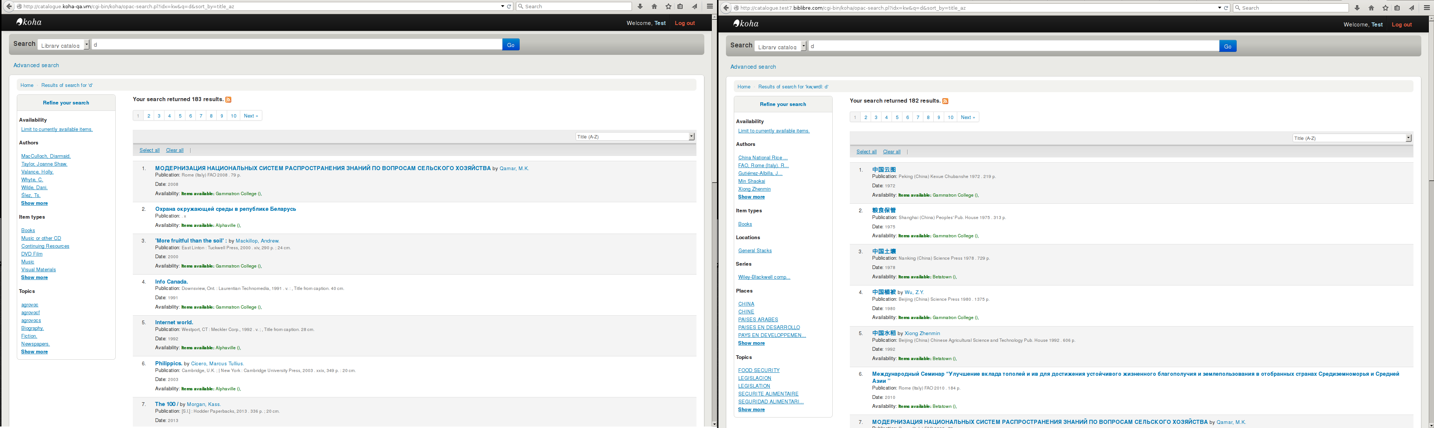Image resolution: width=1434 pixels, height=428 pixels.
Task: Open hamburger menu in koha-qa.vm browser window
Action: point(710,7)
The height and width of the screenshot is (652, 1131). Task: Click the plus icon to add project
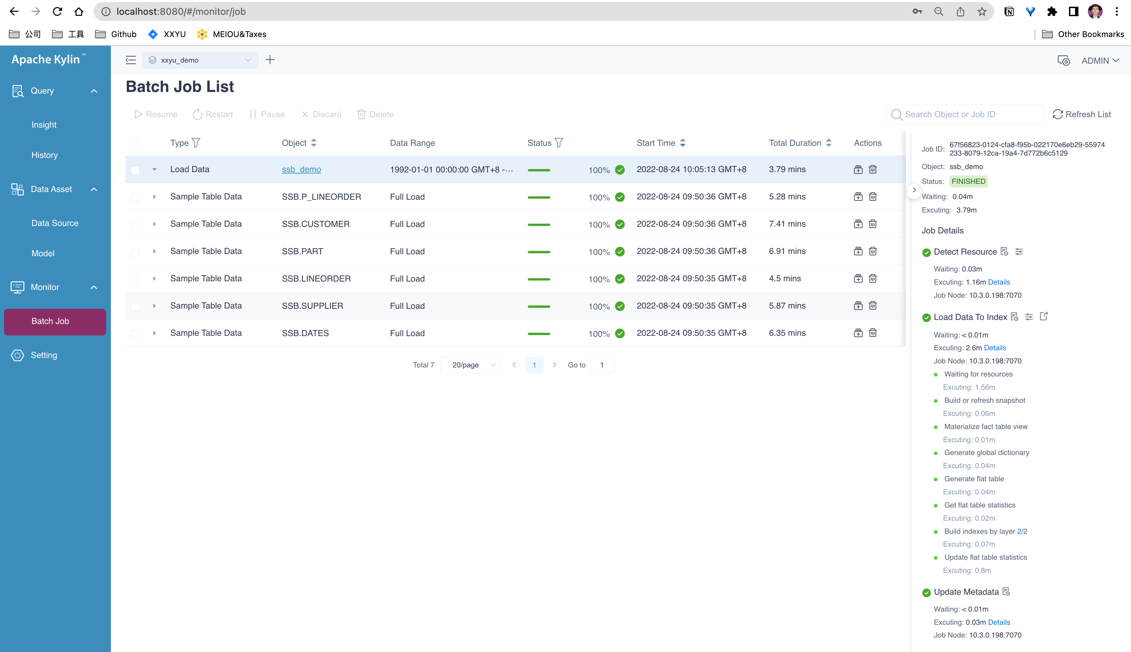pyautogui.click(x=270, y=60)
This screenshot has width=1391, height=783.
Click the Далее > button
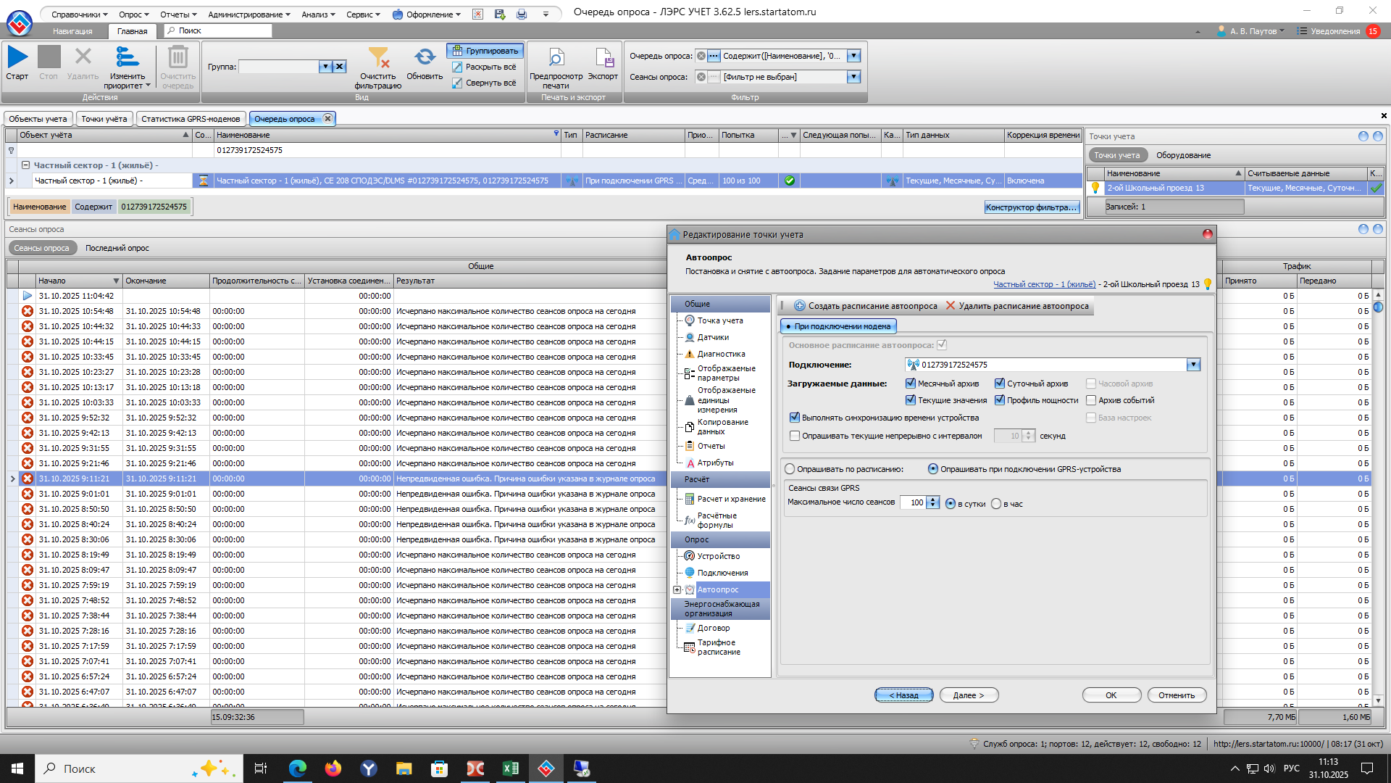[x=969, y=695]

::::

[Assignment] The answer consists solely of the lines from the one holding "The height and" through the last line of the entries above, set down verbatim, without any pictures.

[Response to the task]
The height and width of the screenshot is (652, 1131). Task: Click the plus icon to add project
pyautogui.click(x=270, y=60)
This screenshot has width=1391, height=783.
Click the Далее > button
[x=969, y=695]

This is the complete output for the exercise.